:: Do this ::
Copy out the rows below without any change, from the line with "Task: Click the Ad Schedule info icon" through the end of the rows.

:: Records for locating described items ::
★ ★ ★ ★

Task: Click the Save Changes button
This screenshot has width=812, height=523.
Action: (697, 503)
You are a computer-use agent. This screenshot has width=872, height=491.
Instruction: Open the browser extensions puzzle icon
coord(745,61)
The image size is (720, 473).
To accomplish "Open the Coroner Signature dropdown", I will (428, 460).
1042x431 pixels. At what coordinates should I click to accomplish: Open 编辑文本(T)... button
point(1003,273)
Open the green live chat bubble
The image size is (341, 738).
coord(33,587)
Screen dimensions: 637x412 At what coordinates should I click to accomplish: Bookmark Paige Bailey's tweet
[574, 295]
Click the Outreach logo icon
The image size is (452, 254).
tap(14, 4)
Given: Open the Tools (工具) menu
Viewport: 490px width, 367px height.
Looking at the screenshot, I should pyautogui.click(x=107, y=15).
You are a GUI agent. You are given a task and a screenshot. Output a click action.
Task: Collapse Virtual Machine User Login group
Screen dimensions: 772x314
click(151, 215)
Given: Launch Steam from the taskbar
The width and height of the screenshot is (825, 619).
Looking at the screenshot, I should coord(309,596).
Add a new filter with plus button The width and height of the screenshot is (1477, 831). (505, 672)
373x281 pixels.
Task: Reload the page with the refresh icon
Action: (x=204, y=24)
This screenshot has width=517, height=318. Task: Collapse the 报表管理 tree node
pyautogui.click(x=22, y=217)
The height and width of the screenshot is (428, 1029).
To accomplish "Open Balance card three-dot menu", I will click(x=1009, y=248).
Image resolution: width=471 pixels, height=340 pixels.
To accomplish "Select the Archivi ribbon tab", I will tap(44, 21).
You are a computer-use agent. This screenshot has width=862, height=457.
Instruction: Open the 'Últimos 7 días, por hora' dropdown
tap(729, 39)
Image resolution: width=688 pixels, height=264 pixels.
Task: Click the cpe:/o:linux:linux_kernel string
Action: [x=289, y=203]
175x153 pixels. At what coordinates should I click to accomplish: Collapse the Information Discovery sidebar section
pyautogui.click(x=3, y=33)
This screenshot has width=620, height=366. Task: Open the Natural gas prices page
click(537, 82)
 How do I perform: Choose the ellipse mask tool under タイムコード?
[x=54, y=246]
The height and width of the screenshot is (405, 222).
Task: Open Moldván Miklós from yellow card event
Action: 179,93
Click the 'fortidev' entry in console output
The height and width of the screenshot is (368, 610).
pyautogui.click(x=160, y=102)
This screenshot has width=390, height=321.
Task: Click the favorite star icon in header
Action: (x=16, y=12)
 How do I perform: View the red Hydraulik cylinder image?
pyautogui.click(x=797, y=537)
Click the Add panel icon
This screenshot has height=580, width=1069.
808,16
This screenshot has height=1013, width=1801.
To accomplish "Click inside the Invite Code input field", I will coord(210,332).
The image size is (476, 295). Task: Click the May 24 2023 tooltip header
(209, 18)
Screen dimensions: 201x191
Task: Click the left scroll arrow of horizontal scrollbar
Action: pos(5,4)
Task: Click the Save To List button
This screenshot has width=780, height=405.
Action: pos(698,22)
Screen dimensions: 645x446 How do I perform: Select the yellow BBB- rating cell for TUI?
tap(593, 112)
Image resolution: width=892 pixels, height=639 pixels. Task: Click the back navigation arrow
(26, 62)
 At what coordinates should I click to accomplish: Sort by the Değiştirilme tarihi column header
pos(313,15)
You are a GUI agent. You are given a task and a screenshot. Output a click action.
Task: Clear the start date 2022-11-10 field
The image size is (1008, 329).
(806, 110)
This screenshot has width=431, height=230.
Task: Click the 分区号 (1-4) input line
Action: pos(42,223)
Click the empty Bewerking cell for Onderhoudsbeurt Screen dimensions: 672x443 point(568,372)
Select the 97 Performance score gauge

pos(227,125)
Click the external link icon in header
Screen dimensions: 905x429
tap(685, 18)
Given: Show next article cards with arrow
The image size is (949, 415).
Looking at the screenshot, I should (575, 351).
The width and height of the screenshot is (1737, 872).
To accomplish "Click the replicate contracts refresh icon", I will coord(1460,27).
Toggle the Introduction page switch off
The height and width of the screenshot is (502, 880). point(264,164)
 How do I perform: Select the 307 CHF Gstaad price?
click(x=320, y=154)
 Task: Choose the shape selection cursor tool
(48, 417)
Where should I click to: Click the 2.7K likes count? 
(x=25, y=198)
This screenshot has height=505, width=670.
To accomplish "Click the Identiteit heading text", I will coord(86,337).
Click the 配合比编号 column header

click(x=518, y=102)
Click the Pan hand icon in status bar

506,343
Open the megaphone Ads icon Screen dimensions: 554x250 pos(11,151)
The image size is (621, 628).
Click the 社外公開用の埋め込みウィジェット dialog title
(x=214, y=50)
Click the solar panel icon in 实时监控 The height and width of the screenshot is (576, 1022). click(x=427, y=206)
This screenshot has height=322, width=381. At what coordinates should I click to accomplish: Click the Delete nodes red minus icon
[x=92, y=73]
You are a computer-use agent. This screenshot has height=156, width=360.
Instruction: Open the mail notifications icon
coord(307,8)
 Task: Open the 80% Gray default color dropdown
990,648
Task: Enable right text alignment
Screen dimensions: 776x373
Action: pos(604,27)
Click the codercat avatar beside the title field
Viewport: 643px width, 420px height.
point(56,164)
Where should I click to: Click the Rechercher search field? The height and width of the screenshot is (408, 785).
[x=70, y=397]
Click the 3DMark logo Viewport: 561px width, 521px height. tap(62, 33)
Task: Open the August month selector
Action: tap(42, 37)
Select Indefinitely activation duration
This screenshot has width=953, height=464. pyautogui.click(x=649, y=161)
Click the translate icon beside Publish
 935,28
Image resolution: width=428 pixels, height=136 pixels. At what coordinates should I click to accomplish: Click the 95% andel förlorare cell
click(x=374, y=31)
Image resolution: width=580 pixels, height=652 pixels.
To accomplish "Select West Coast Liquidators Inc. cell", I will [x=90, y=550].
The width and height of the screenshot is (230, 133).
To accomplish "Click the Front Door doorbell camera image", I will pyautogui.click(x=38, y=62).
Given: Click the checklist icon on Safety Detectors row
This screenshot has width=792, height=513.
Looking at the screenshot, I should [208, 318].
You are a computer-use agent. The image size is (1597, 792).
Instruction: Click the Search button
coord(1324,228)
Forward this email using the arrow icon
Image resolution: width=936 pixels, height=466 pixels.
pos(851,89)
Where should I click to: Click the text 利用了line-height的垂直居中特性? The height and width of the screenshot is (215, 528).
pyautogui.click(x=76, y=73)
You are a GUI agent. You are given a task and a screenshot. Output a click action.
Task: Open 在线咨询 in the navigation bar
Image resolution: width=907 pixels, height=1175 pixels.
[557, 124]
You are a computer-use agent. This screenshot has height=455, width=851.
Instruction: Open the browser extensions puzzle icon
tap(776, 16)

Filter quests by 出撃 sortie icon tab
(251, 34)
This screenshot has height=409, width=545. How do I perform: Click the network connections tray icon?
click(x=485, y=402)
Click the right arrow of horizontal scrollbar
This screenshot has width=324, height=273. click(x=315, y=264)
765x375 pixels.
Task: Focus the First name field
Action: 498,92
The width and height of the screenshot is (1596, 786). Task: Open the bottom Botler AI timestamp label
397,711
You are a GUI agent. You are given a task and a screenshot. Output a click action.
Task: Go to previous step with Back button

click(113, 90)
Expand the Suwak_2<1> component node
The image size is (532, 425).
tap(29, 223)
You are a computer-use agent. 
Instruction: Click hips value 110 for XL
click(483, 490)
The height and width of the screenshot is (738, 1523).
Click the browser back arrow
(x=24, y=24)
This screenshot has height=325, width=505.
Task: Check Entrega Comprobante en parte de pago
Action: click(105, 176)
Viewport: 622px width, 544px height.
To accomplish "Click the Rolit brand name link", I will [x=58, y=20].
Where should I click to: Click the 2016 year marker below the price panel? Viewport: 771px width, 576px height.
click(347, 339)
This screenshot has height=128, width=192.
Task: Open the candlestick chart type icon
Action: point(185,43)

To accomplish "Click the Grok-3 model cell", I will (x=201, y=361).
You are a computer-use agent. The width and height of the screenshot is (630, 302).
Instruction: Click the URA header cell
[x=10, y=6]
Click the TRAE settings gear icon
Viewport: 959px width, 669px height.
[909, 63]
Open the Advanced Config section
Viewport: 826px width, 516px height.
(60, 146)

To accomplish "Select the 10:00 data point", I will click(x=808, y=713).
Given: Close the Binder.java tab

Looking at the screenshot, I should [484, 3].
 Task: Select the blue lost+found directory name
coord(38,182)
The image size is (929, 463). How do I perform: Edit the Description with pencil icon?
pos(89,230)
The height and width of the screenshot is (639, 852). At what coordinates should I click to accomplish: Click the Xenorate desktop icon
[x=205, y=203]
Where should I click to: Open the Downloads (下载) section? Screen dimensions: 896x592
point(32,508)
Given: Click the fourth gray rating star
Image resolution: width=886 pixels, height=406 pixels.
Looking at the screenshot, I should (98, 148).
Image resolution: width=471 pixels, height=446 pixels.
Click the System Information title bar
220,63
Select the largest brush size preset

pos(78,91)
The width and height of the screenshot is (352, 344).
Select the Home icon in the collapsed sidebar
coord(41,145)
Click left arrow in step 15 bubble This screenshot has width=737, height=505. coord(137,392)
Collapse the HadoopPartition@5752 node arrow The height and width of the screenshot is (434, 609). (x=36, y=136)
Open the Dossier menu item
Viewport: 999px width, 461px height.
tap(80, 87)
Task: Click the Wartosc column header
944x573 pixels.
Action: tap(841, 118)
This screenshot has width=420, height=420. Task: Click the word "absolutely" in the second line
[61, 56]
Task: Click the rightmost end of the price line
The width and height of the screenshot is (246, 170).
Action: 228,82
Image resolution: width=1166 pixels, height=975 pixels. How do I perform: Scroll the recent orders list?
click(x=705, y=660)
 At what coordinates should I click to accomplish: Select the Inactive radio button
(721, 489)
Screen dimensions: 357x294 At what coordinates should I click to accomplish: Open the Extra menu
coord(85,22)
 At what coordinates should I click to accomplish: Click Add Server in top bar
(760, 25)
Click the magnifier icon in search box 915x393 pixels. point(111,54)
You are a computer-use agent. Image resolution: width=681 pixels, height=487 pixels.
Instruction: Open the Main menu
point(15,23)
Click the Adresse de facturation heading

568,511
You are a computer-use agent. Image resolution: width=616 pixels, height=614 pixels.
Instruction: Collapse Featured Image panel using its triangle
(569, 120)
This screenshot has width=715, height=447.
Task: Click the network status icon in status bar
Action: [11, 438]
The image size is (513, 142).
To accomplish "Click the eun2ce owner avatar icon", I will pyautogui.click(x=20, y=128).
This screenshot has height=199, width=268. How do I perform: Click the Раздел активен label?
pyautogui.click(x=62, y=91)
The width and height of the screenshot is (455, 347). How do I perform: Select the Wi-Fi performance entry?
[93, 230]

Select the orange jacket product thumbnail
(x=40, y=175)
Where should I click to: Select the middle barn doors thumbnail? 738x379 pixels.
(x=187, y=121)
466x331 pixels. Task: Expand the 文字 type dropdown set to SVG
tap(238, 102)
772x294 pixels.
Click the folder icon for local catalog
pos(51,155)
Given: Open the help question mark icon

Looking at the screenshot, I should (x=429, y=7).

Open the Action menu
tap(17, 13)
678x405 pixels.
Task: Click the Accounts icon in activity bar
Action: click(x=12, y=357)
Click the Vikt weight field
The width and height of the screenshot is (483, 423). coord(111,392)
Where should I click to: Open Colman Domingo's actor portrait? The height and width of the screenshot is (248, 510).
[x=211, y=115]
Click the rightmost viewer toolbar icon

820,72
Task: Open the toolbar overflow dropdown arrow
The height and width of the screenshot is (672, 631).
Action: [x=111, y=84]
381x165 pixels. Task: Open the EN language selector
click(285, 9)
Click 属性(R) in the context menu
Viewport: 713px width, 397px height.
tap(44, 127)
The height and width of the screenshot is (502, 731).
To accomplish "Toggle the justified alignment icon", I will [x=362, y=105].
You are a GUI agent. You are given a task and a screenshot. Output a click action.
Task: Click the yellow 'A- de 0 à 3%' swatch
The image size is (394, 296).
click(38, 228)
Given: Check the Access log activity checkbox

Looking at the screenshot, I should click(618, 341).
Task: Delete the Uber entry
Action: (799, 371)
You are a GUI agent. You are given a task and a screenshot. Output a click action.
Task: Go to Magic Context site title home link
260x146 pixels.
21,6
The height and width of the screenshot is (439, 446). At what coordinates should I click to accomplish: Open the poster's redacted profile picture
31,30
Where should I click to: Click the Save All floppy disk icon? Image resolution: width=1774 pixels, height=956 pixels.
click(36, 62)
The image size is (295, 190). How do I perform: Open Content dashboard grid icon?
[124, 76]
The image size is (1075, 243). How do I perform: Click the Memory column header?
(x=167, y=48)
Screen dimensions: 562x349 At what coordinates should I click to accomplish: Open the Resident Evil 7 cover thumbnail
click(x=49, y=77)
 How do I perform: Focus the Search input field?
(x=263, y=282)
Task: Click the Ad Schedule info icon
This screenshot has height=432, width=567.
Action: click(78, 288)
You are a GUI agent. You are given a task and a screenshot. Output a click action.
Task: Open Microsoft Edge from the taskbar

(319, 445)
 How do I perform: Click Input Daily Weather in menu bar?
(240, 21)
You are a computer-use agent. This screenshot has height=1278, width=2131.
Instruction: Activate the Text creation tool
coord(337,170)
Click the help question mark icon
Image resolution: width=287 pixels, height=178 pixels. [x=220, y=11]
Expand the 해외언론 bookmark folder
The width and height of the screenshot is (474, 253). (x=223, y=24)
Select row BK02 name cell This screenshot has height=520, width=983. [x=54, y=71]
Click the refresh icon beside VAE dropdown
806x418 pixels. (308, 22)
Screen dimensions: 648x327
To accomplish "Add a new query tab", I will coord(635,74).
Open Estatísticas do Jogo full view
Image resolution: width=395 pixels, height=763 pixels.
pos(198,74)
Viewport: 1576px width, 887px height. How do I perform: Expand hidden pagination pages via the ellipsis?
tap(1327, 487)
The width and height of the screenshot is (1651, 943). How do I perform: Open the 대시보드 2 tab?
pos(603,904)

★ ★ ★ ★

:: Solution for this problem ::
Task: Click the Ad Schedule info icon
This screenshot has height=432, width=567.
Action: click(78, 288)
You are a GUI agent. You are given a task and a screenshot. Output a click action.
Task: Open Microsoft Edge from the taskbar

(319, 445)
 How do I perform: Click Input Daily Weather in menu bar?
(240, 21)
You are a computer-use agent. This screenshot has height=1278, width=2131.
Instruction: Activate the Text creation tool
coord(337,170)
Click the help question mark icon
Image resolution: width=287 pixels, height=178 pixels. [x=220, y=11]
Expand the 해외언론 bookmark folder
The width and height of the screenshot is (474, 253). (x=223, y=24)
Select row BK02 name cell This screenshot has height=520, width=983. [x=54, y=71]
Click the refresh icon beside VAE dropdown
806x418 pixels. (308, 22)
Screen dimensions: 648x327
To accomplish "Add a new query tab", I will coord(635,74).
Open Estatísticas do Jogo full view
Image resolution: width=395 pixels, height=763 pixels.
pos(198,74)
Viewport: 1576px width, 887px height. How do I perform: Expand hidden pagination pages via the ellipsis?
tap(1327, 487)
The width and height of the screenshot is (1651, 943). How do I perform: Open the 대시보드 2 tab?
pos(603,904)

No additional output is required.